• **Extrait**

· · · · ·

L'un, Tristan Dessain-Gelinet, dirige une TMC française, Travel Planet, avant tout locale. L'autre, Cédric Lefort, est un expert tech 3 étoiles de la globale BCD Travel. Mais la différence qui nous a poussé à les faire se confronter, c'est la stratégie de l'agence pour laquelle ils travaillent : agnosticisme contre tech "maison". Ils ont joué le jeu, échangeant à bâton rompu, sans langue de bois. Dans le deuxième volet de ce débat passionnant, ils parlent de l'enjeu NDC, déterminant dans les choix technologiques d'une TMC... Problème : les acteurs historiques "GDS" rencontrent apparemment les pires difficultés à offrir le nouveau canal...
Tristan, vous disiez que votre choix de développer votre propre tech était intimement lié à la fin du canal unique GDS. Dans le même temps, on voit que le développement et la généralisation de NDC n’est pas un long fleuve tranquille. Est-ce que votre stratégie était vraiment la bonne ?

· · · · ·

• **Données extraites**
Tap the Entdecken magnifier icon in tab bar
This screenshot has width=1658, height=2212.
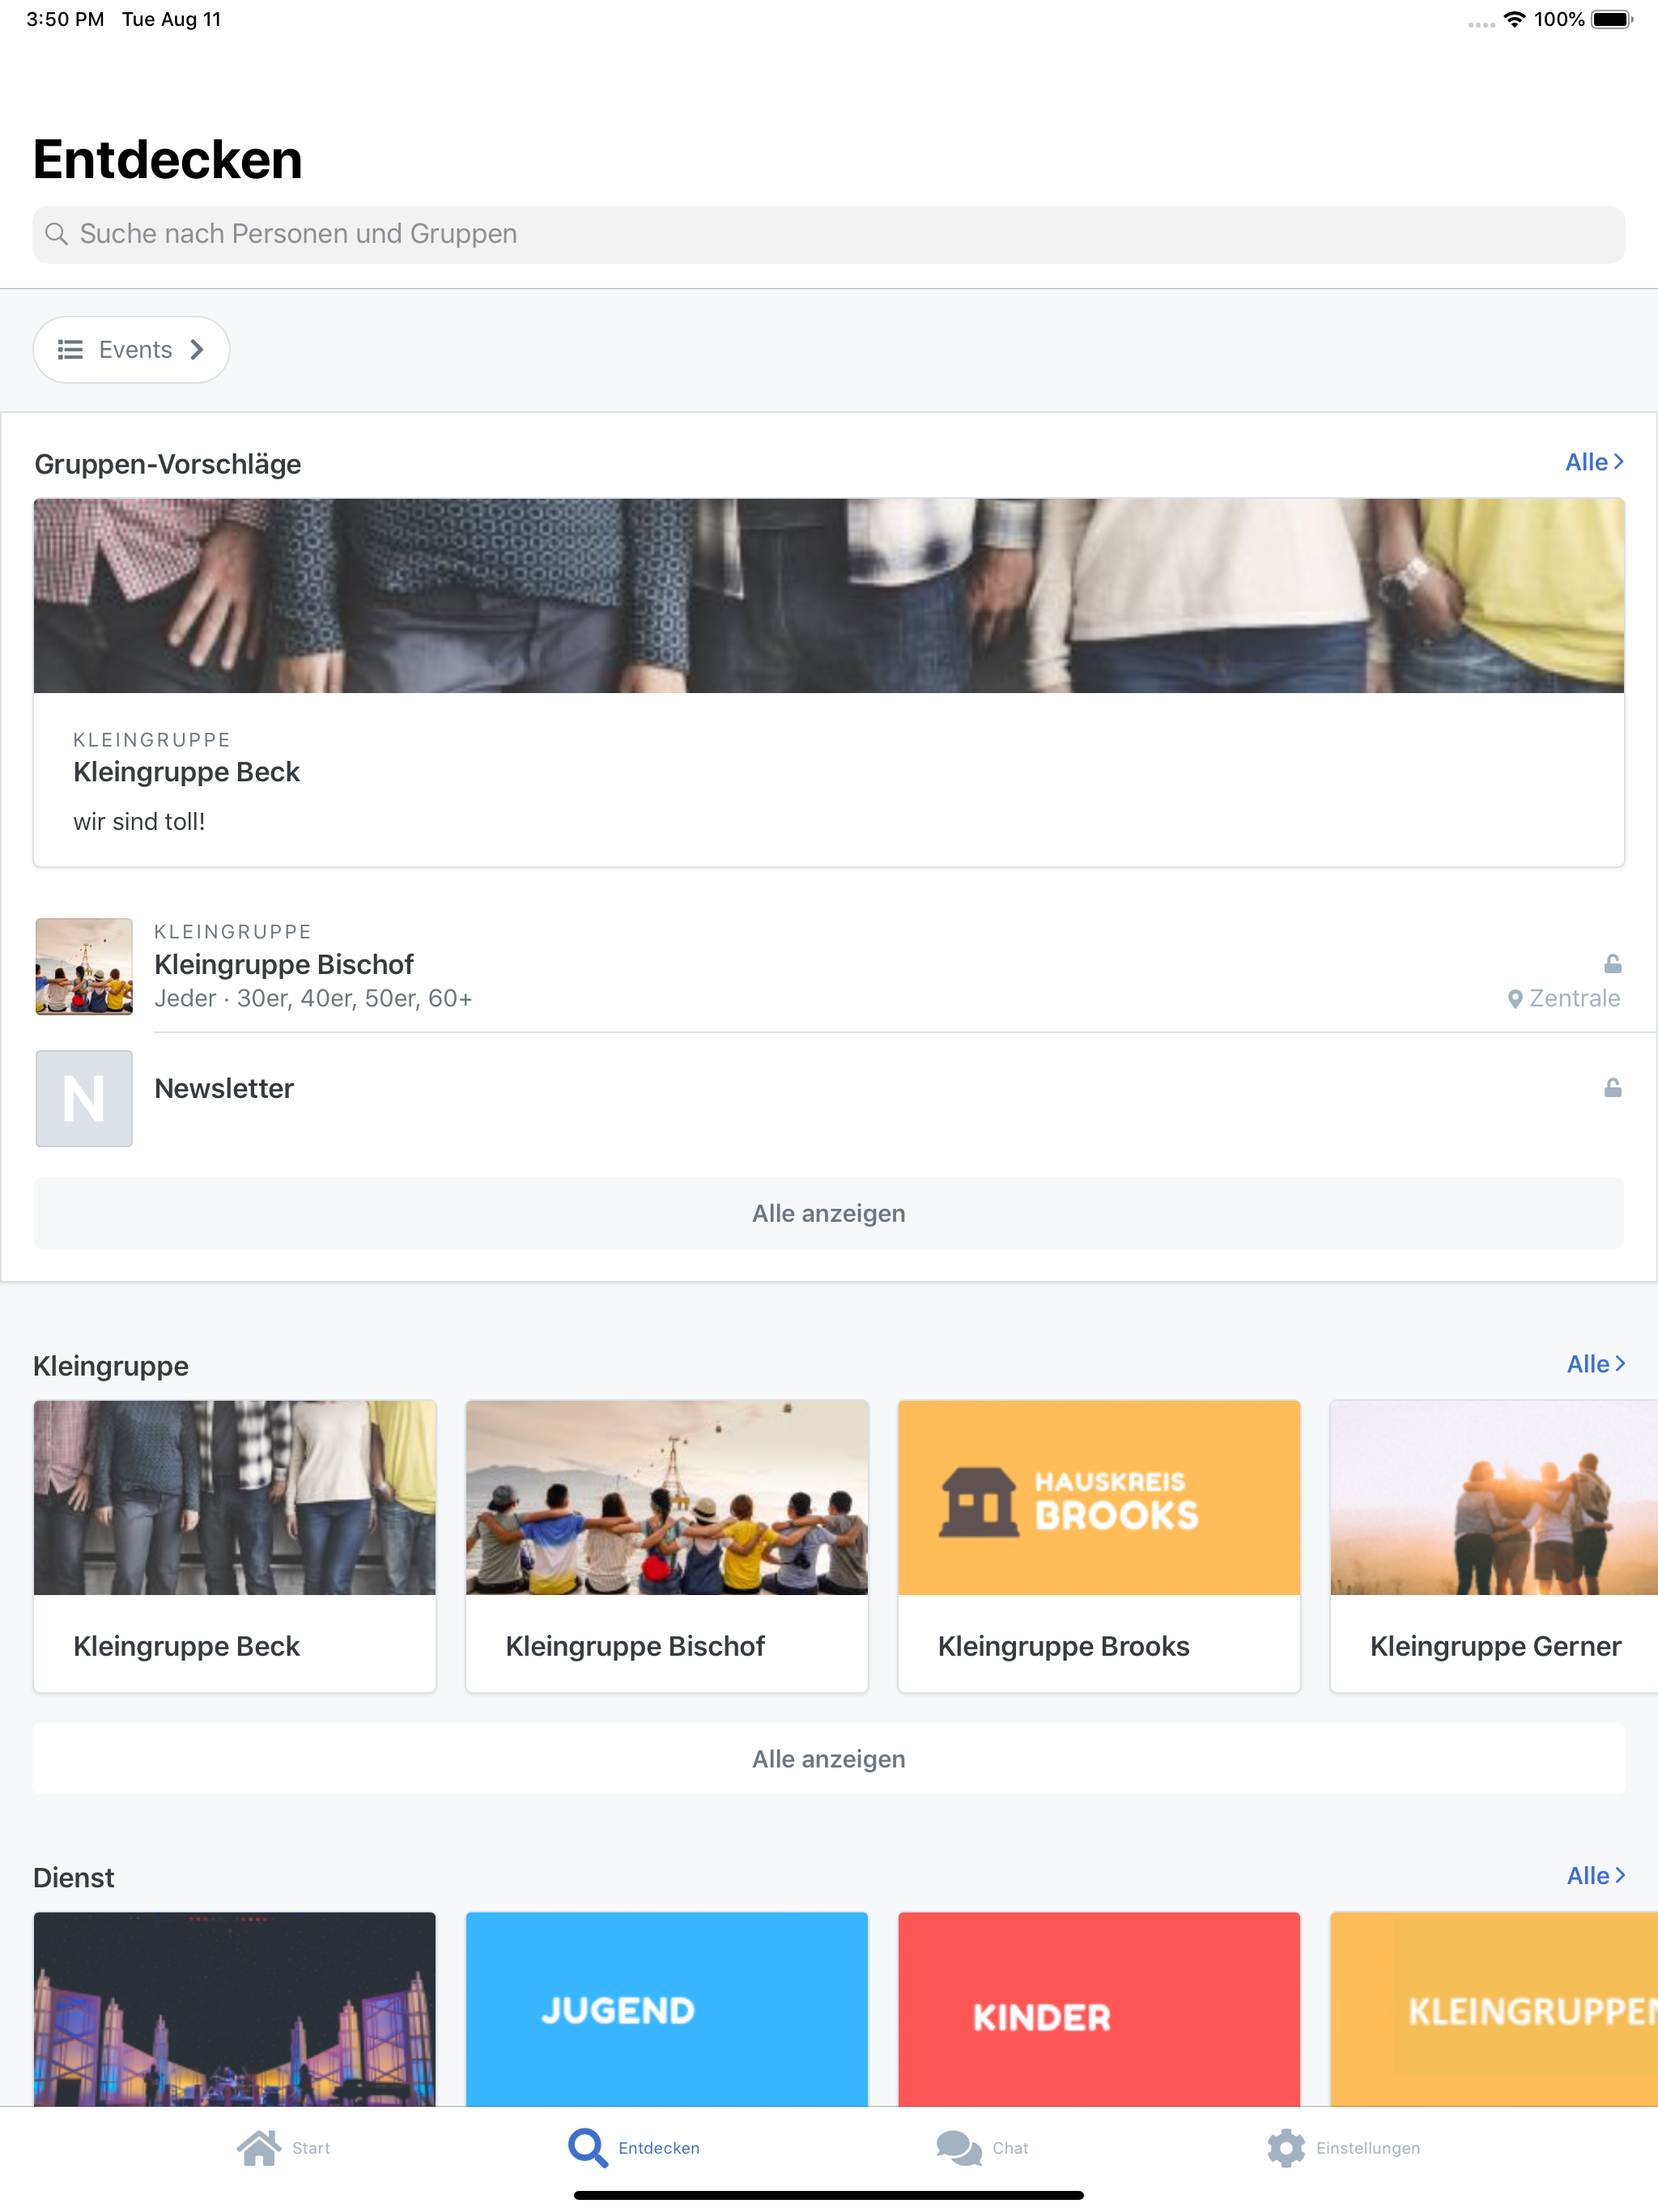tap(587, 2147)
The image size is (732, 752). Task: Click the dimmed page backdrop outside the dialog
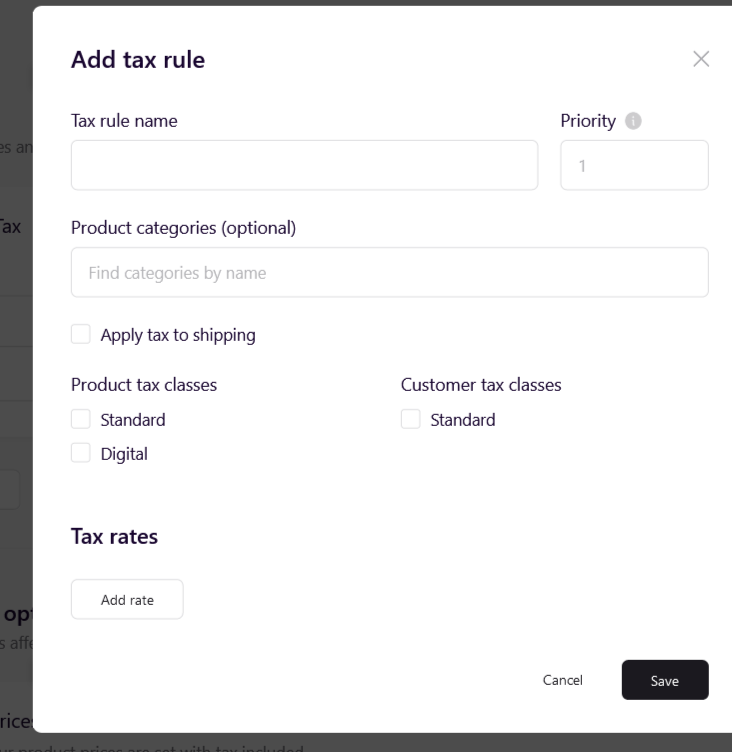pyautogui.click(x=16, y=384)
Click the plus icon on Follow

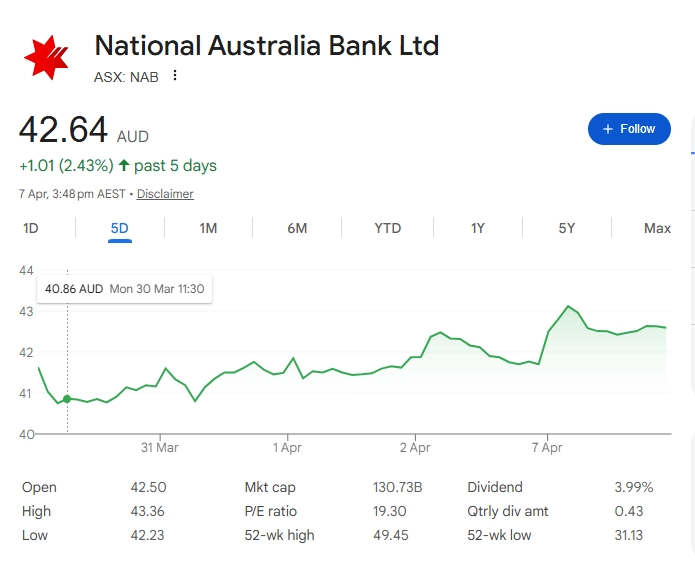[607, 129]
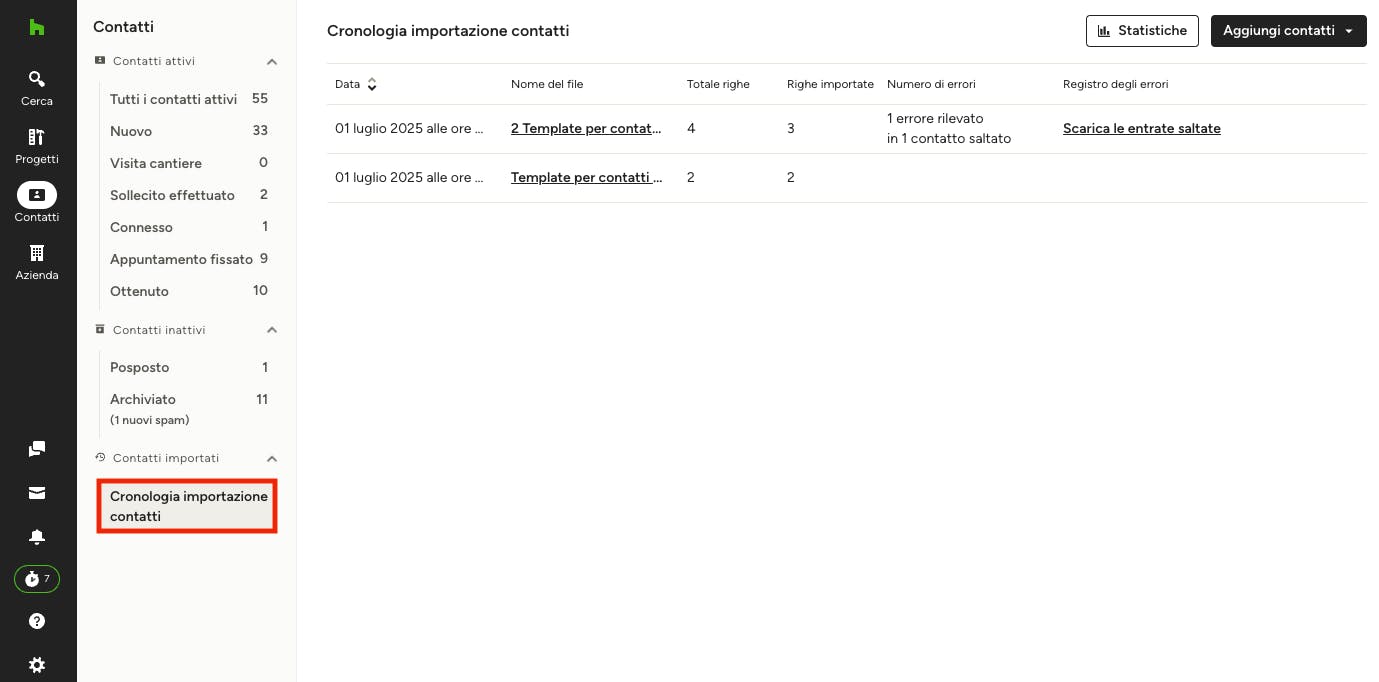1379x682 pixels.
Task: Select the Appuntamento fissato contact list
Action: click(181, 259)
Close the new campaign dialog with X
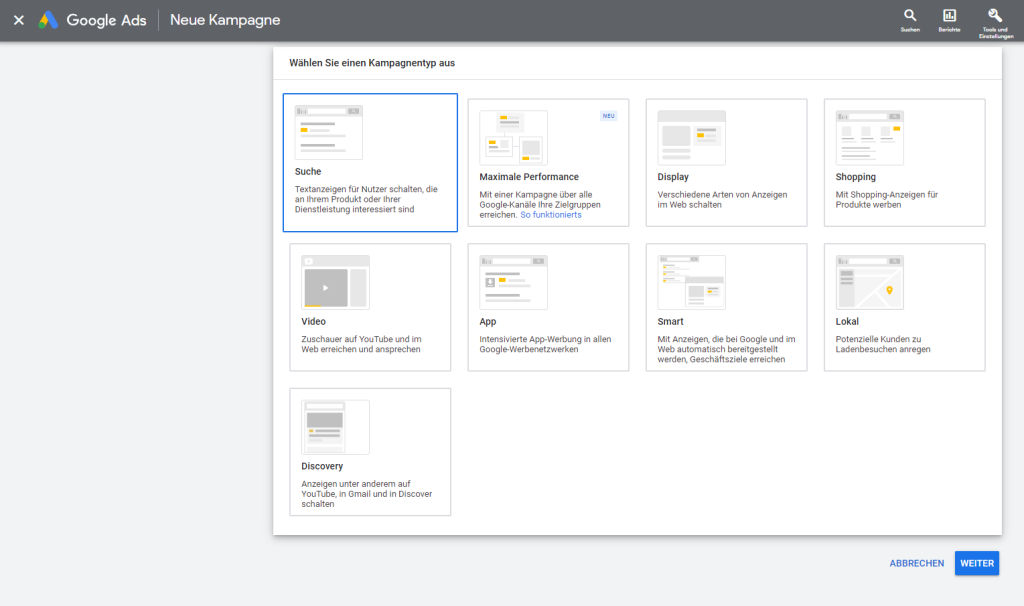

· · · · ·

• **Exercices**
1. Dans l'extrait, quelle TMC Tristan Dessain-Gelinet dirige-t-il ?
2. Recopiez le passage de l'extrait qui commence par « L'un, Tristan Dessain-Gelinet, dirige » et se poursuit jusqu'à « le nouveau canal... ».

• **Réponses par exercice**
1. Travel Planet, une TMC française avant tout locale.

2.
L'un, Tristan Dessain-Gelinet, dirige une TMC française, Travel Planet, avant tout locale. L'autre, Cédric Lefort, est un expert tech 3 étoiles de la globale BCD Travel. Mais la différence qui nous a poussé à les faire se confronter, c'est la stratégie de l'agence pour laquelle ils travaillent : agnosticisme contre tech "maison". Ils ont joué le jeu, échangeant à bâton rompu, sans langue de bois. Dans le deuxième volet de ce débat passionnant, ils parlent de l'enjeu NDC, déterminant dans les choix technologiques d'une TMC... Problème : les acteurs historiques "GDS" rencontrent apparemment les pires difficultés à offrir le nouveau canal...